No me podía creer que, tras cortar el agua y sin salir de la bañera, se plantara y me incitara con su verga. “¡Ven y come, que ya va siendo hora!”. Caí de rodillas por fuera del baño y, aliviando el ardor de mi polla contra el frío del mosaico, dirigí directa mi boca a tan anhelado trofeo. Engullí, lamí y chupé con vehemencia. “¡Ojo, ya me gusta, pero quisiera que me quedara la polla entera!”. Frené algo y él entonces se acomodó llevando con sus manos el ritmo de mi cabeza. “¡Así, así, boca mamona!”. Apenas si lo oía, concentrado con estaba en sacarle todo el jugo después de tan mortificante espera. Los latidos que sentí contra mi lengua y el leve temblor de los muslos a los que me asía anunciaban el éxito. “¡Me viene, me viene! ¡No te apartes ahora!”. Dicho y hecho, borbotones calientes y ácidos inundaron mi cavidad bucal y pugnaban por escurrirse por las comisuras de mis labios. Él resoplaba y aún se mantenía dentro para el goteo final. Pero la quietud duró poco porque inesperadamente me apartó para salir de la bañera al tiempo que cogía una toalla. “Bueno, ¿satisfecho?
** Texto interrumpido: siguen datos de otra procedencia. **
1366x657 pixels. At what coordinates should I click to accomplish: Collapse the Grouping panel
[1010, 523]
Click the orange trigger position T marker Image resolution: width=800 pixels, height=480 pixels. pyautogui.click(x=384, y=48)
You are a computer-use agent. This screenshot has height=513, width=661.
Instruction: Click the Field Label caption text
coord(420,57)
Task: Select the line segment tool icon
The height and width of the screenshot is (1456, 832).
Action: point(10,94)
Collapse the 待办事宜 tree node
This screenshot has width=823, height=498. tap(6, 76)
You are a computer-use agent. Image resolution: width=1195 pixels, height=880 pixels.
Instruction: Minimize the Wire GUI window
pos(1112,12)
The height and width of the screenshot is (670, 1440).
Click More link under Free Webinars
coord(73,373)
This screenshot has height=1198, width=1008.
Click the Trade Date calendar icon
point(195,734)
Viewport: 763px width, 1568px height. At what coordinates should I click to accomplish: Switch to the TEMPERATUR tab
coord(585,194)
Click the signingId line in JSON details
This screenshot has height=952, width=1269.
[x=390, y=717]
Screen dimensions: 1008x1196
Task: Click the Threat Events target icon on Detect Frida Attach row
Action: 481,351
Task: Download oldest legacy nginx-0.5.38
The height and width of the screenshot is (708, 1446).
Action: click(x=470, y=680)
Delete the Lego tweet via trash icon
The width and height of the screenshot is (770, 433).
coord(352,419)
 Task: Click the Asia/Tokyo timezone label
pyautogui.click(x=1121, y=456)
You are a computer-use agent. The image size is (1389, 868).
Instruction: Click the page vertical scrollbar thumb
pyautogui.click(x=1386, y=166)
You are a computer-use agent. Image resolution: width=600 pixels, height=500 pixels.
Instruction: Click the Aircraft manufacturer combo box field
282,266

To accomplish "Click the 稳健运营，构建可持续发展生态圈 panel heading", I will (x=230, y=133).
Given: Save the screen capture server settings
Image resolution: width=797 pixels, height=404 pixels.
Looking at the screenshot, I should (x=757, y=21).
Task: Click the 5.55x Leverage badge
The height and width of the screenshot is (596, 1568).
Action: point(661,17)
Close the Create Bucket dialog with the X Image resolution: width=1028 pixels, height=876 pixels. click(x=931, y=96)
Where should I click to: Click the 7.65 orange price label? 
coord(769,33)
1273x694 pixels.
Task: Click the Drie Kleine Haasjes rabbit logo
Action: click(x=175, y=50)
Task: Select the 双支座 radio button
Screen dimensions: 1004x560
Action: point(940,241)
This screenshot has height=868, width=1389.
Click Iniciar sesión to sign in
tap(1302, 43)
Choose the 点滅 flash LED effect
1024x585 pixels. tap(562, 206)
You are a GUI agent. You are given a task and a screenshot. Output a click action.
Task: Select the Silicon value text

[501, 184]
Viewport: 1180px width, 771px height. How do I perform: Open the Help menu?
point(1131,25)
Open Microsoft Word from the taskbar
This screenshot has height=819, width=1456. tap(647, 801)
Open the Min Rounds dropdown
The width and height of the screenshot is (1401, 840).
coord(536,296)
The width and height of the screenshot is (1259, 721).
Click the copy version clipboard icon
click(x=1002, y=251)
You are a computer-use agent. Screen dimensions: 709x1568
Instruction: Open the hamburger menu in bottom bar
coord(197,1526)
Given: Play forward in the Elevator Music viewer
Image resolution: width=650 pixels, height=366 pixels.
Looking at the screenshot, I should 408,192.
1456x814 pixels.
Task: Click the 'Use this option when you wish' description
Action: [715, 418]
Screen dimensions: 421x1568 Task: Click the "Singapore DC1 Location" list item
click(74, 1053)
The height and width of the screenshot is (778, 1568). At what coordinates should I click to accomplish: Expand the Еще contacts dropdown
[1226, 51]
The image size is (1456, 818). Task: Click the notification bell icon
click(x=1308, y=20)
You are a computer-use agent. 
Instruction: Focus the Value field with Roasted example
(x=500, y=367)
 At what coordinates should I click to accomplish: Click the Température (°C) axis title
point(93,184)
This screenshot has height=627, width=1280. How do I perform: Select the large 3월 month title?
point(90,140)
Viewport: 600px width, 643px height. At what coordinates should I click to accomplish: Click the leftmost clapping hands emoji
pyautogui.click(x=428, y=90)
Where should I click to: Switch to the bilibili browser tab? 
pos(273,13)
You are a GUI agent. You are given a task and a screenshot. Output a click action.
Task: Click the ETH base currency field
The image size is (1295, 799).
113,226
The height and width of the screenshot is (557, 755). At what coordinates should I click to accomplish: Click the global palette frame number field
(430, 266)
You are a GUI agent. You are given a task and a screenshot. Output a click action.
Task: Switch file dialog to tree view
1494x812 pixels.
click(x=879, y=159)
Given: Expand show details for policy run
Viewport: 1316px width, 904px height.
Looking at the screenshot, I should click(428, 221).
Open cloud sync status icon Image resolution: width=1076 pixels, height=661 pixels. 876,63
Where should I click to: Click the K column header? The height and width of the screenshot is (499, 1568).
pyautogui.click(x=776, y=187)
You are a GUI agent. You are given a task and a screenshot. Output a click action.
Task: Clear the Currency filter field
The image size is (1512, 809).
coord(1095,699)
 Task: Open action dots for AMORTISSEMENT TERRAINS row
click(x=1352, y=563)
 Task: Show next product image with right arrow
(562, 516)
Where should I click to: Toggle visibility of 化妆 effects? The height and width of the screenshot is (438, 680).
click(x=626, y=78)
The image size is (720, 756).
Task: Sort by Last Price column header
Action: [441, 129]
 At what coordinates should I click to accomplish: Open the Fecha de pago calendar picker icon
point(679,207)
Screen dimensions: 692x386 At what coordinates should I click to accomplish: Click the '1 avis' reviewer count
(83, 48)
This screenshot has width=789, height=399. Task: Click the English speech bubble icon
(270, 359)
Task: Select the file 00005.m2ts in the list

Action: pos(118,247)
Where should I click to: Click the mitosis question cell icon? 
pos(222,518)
Lávate un poco, que yo voy a por mi ropa”.
 
Quedé medio aturdido por la frustración y la incredulidad ante un comportamiento tan egoísta, después de haber jugado con mi excitación. A punto estuve de desahogarme haciéndome la paja que tanto había demorado. Pero un punto de indignación me disipó momentáneamente las ganas. Y fue un retardo acertado porque, al dirigirme a la sala, me aguardaba otra sorpresa provocadora. Nada de vestirse, sino que lo encontré recostado boca abajo en el sofá con el culo bien preparado. Para disipar dudas, dijo al sentirme llegar: “Sí que has tardado… ¿Es que no tienes ganas?”. Se removía con toda su habilidad lujuriosa.
 
Inmediatamente me subió la moral y, con ella, la erección recuperada. Me arrimé a él y apunté la polla al deseado agujero. Me fui dejando caer y le entré poco a poco. “¡Oh, qué pollón! ¡Menos mal que me he dilatado en la ducha!”. Su exagerada exclamación me enervó aún más. Obsequioso ahora, me incitaba a la follada. “¡Zúmbame con fuerza, que estoy hirviendo!”. Cada embestida por mi parte la celebraba con apasionamiento. Su enrojecida piel y el tenue vello erizado atraían mis palmadas cada vez más fuertes. “¡Así, fuego por fuera y fuego por dentro! ¡Qué gozada!”. Era tal su alardeo de lascivia que me hacía usar todo mi cuerpo. Me volcaba sobre su espalda y le manoseaba las tetas colgantes con apretones y pellizcos, sin abandonar los enérgicos golpes de cadera. Cambiábamos de posición y se me sentaba encima, clavándose de nuevo mi polla y saltando sobre ella. El parsimonioso exhibicionismo en la ducha había dado paso a la entrega a una enculada increíble. “¡Que me corro!”, medio grité fuera de mí. “¡Venga, venga esa leche!”, y noté que apretaba el ojete para retenerme la polla. Me sacudían los espasmos y él reía como su hubiera alcanzado un triunfo.
 
Aún entrelazados, caímos los dos del sofá al suelo. Se revolvió y buscó con la boca mi polla goteante. “¡Dame un poquito…!”. Chupó los restos de leche con tan ansia que me estremecían los escalofríos. Cuando se hubo calmado, me dijo socarrón: “¿No ha sido más bonito que si hubiéramos follado en la ducha a los tres minutos? ¿A que te he puesto como una moto?”. Tuve que reconocer que, con sus artimañas, había conseguido que echara un polvo inolvidable.